:: Document segment ::
Studio album by Ted Nugent
- Released: September 4, 2007
- Recorded: 2007
- Studio: DRS Studios, Waco, Texas
- Genre: Hard rock, heavy metal
- Length: 57:56
- Label: Eagle
- Producer: Ted Nugent

Ted Nugent chronology
| Hunt Music (2003) | Love Grenade (2007) | Sweden Rocks (2008) |

Pre-release cover

= Love Grenade =

Love Grenade is the 13th solo studio album by American rock and roll musician Ted Nugent. It was released on September 4, 2007. It was recorded at DRS Studios in Waco, Texas. Sales figures, however, have been low, with the album only selling 3,000 copies in its first week, landing it at No. 186 on the Billboard 200.

The album features a new version of the song "Journey to the Center of the Mind", a hit for Nugent's 1960s group The Amboy Dukes.

The pre-release cover art drew some controversy, as it depicts a naked woman bound and bent over on a large platter, with a grenade in her mouth. Eagle Records pulled the planned cover, and instead released a milder design featuring a hand grenade with a pink ribbon affixed.
:::
**Stated exercise 1:** Rewrite the stretch of the Love Grenade article from "Love Grenade is" through "The Amboy Dukes.", replacing "rock and roll musician" with "rock guitarist".
**Stated exercise 2:** Extend the Love Grenade article with a further passage that begins right after its final sentence.
The lines that follow are not needed for any of this work.
:: Data extract ::
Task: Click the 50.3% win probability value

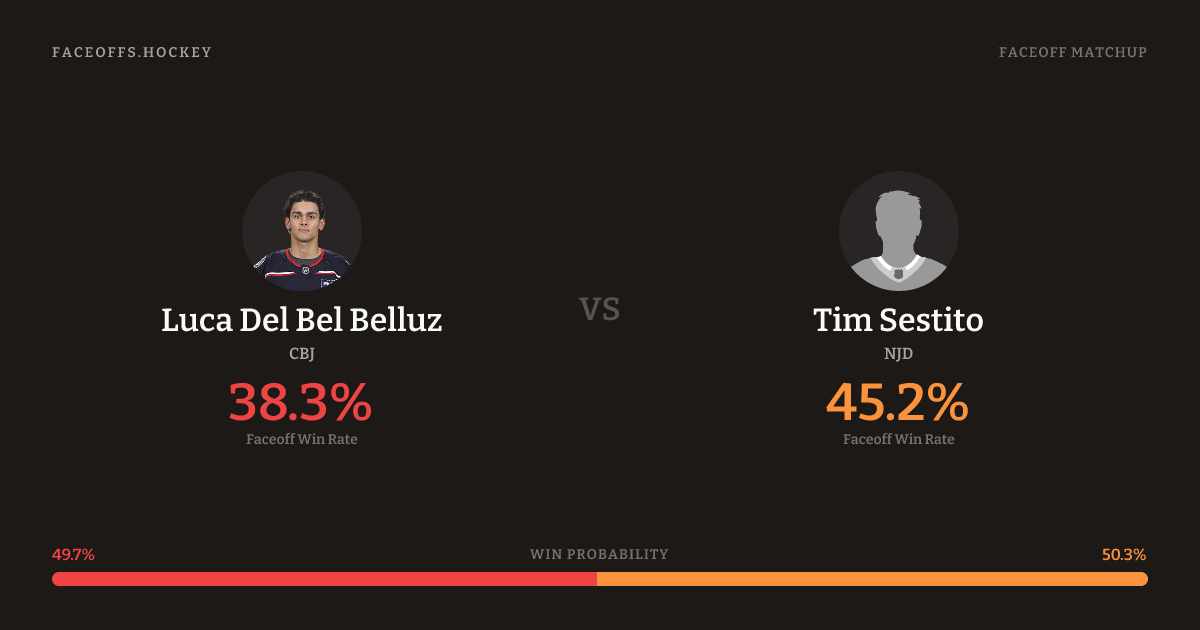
:::
**Exercise answer 1:**
Love Grenade is the 13th solo studio album by American rock guitarist Ted Nugent. It was released on September 4, 2007. It was recorded at DRS Studios in Waco, Texas. Sales figures, however, have been low, with the album only selling 3,000 copies in its first week, landing it at No. 186 on the Billboard 200.

The album features a new version of the song "Journey to the Center of the Mind", a hit for Nugent's 1960s group The Amboy Dukes.

**Exercise answer 2:**
==Track listing==
1. "Love Grenade" – 5:03
2. "Still Raising Hell" – 3:21
3. "Funk U" – 4:00
4. "Girl Scout Cookies" – 4:03
5. "Journey to the Center of the Mind" – 4:21
6. "Geronimo & Me" – 4:44
7. "EagleBrother" (instrumental) – 4:38
8. "Spirit of the Buffalo" – 7:29
9. "Aborigine" – 3:22
10. "Stand" – 2:43
11. "Broadside" – 3:36
12. "Bridge over Troubled Daughters" – 3:36
13. "Lay with Me" – 6:23

- All songs written and arranged by Ted Nugent, except "Journey to the Center of the Mind", written by Steve Farmer/Ted Nugent.

==Reception==

Critical reception of the album was mixed to negative. Stephen Thomas Erlewine of AllMusic declared the album "sterile" and representing "the same old hard rock that Nugent has been cranking out for over three decades now, and it sure sounds like he's been doing it that long, as the riffs are recycled, the production is too clean, and the performances too professional."

Professional ratings
Review scores
| Source | Rating |
| AllMusic |  |

==Personnel==
- Band members
- Ted Nugent – guitars, lead vocals, producer
- Barry Sparks – bass guitar (except "Love Grenade", "Spirit of the Buffalo" and "Lay with Me")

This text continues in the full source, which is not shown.